It’s been almost a year since Edelweiss Financial Services got a new Group CIO, Nitin Agarwal. He is reengineering the technology platform to be more nimble and agile. He has been deliberating with the top management of the multiple business groups on the way forward. “The conversations are not about why should we do digital. It’s always about how should we see our digital roadmap given the changes in consumer preferences,” says Nitin Agarwal, President and Group CIO, CTO and Chief Digital Officer, Edelweiss Financial Services.
The constant change in the customer choice forces enterprises to make their technology platforms flexible for change. For Nitin, gone are the days, when technology was about projects. Three-four-five year projects followed by RoIs. “Technology has to continuously deliver and that’s the landscape that we are changing at Edelweiss. It has to be agile. Thus the focus now is on how can we deliver something every week, fortnight rather than doing one-three-five year projects,” states Agarwal.
As a part of this strategy, “Edelweiss is adopting cloud native platforms; designing an API infrastructure; developing a data infrastructure. This is fundamental to building a digital organisation,” informs Agarwal.The general insurance business was on the cloud from the beginning however Agarwal has extended the cloud adoption across businesses.
The company has signed enterprise agreements with major vendors in the area of cloud computing. There are a few cloud migrations which are on. There are many applications which are being developed as cloud native – not even cloud ready or cloud first. It makes the company, faster in delivering business requirements.
The API adoption is completely a fresh initiative being undertaken under the leadership of Agarwal. “Businesses today have to operate as part of the ecosystem. We have announced multiple co-lending partnerships with banks, we work with 1000’s of financial advisors across our broking, asset management, insurance, and lending businesses. API have become an essential component for any business to share information securely with the ecosystem. We are developing an enterprise API gateway to provision for seamless and secure information exchange between organisations,” states Agarwal. The API infrastructure will be launched in the first quarter of the next calendar year.
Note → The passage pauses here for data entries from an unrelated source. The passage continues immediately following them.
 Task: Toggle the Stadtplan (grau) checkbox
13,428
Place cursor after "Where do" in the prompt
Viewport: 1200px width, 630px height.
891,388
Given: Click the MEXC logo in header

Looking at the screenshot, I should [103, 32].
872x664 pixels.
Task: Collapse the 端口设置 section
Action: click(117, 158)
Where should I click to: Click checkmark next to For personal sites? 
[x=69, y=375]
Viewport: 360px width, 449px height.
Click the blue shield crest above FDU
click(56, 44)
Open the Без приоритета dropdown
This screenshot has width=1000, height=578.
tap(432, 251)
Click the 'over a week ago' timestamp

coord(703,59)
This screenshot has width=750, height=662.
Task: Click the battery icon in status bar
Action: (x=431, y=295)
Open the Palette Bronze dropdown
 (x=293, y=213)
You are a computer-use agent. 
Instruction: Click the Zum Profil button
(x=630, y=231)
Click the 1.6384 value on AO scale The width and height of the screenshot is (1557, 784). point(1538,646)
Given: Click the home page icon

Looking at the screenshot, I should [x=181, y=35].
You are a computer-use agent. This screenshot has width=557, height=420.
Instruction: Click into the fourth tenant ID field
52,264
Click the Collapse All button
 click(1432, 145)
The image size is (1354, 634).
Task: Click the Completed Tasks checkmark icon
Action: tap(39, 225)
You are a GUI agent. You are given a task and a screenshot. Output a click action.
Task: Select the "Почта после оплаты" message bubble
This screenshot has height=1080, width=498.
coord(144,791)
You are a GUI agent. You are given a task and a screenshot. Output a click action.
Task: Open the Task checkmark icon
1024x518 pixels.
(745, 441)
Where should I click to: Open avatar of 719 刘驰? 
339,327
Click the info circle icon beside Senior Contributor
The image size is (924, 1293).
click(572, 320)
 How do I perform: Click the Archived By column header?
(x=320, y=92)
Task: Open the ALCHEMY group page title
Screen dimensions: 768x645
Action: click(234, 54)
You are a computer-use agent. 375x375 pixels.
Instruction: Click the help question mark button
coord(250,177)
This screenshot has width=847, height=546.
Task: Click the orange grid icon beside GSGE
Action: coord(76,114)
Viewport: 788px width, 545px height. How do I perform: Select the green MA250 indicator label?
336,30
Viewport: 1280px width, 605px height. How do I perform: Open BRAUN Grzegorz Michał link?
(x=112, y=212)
The data infrastructure also existed before but it was scaled to a group level by Agarwal. “There are heavy investments being made in building a strong data infrastructure and analytics platforms,” he informs, adding that these initiatives will empower the businesses to deliver customer solutions quickly.
The core is getting smaller
Modern day enterprises own the external interface (interacting with customer, partner and regulator), delivering value through specific industry/ functional applications leveraging digital technologies. However, the enterprise IT core is shrinking now, catering to only basic functions like accounting, ledger, etc.
The setting up of a strong digital foundation will pave the way for Edelweiss Group companies to have a small core solution along with the rest of the solution that can be composed as per requirements. Agarwal and team is taking efforts in having a small core for every group business, be it general insurance, life insurance, lending, wealth advisory, brokerage or asset reconciliation.
The adoption of internet and the commerce conducted over it has grown at mind boggling rate in the last decade. The internet platform is natively flexible and provides a massive scope for offering features, choices to customers which weren’t available before. Thus the customers are also demanding user experiences similar to consumer platforms from enterprises. This has pushed organisations towards changing the way they operate. It requires a technology platform that can be customised readily and in short notice. “Increasingly it’s becoming difficult for the enterprise technology companies to work in an agile manner in the wake of commerce internetisation. As a consequence, increasingly the trend that we see globally is, a lot of technology design work and leadership across the enterprise is being done in house rather than being outsourced,” states Agarwal.
This trend is coupled with the change in the core platform of the business itself – it is getting smaller. Enterprises are buying the core platform from the vendors, however all the development work around it is being managed in house. The core now is becoming a system of records and anything that is done around it has to be managed by the native technology team without changing the core. For example, in the credit business, the amortization chart, general ledger function is the core and will be bought from a vendor but everything around it will be developed inhouse. Historically, the end to end process – right from customer interaction to loan booking to customer statement, everything was part of the core system, which took way too long to deploy and wasn’t change friendly based on customer preferences.
Core + microservices
The ideal practice is to have a small core system architecture surrounded with microservices, which communicate with a good API framework with a good data and analytics platform. It can be changed on-demand without impacting the entire ecosystem.
Technology teams
As a result of the efforts taken on building a strong digital foundation, technology teams are being reoriented to be able to work in a more agile environment. It requires different competencies.
“To that extent, over the last five months five thousand hours of training on various technologies has been conducted, just for the technology teams,” mentions Agarwal.